## Extract provided:
Posted on Dec 24, 2021

Every year Kerrie Kelly Design Lab seeks to find and share the latest interior design trends based on client and manufacturer interaction; in-depth research in partnership with design associations; and business and interior design media interviews. Here is what we have discovered for 2022.

Curves, when done well, add character and an element of surprise and delight to any home. This trend counters the ‘straight-line syndrome’ of recent years. Inside, expect to see more arched openings, barrel-vault ceilings and curvy furnitureOutside, arched windows and doors, arched openings and ceilings for porches or decks, and curved walkways.

We expect to see clients incorporating more natural elements indoors while continuing to embrace a biophilic design philosophy rather than simply mimicking colors “found in nature”. This means  an increased use of local, organic materials while maximizing sunlight, fresh air, plants and other natural elements within the home. After two-years working and locking down at home, we will see more place-based relationships between homes and the distinctive geographical and ecological features surrounding the home. Overall, we will also see an integration of natural shapes and forms into our residential architecture.

## Stated goal 1:
Repeat the lines of the records starting with the line that contains "Given: Click the Personal Reflections heading" and going on through the end of the records, both ends included.

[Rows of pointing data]
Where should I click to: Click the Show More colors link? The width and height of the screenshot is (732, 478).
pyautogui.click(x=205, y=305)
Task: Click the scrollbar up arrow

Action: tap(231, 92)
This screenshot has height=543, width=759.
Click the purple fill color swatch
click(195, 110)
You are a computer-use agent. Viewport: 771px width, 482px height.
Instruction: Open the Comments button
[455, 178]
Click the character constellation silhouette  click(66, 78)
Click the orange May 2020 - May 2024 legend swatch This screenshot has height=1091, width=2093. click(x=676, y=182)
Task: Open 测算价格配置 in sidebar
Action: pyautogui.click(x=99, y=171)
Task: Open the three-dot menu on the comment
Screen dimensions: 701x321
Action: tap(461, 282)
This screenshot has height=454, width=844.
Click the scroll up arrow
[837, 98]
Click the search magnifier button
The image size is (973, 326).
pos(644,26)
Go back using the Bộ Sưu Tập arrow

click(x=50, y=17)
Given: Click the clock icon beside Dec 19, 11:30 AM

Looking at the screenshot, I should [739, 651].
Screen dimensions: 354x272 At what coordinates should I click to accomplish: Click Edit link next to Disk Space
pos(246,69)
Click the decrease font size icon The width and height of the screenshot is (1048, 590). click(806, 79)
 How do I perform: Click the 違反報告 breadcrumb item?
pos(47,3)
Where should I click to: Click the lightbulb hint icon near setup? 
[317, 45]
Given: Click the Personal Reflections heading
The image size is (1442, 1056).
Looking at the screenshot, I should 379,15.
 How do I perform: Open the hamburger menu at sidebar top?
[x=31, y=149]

## Stated goal 2:
According to the post on 2022 interior design trends, what does the trend toward curves counter?

## Correct answer 1:
Given: Click the Personal Reflections heading
The image size is (1442, 1056).
Looking at the screenshot, I should 379,15.
 How do I perform: Open the hamburger menu at sidebar top?
[x=31, y=149]

## Correct answer 2:
It counters the "straight-line syndrome" of recent years.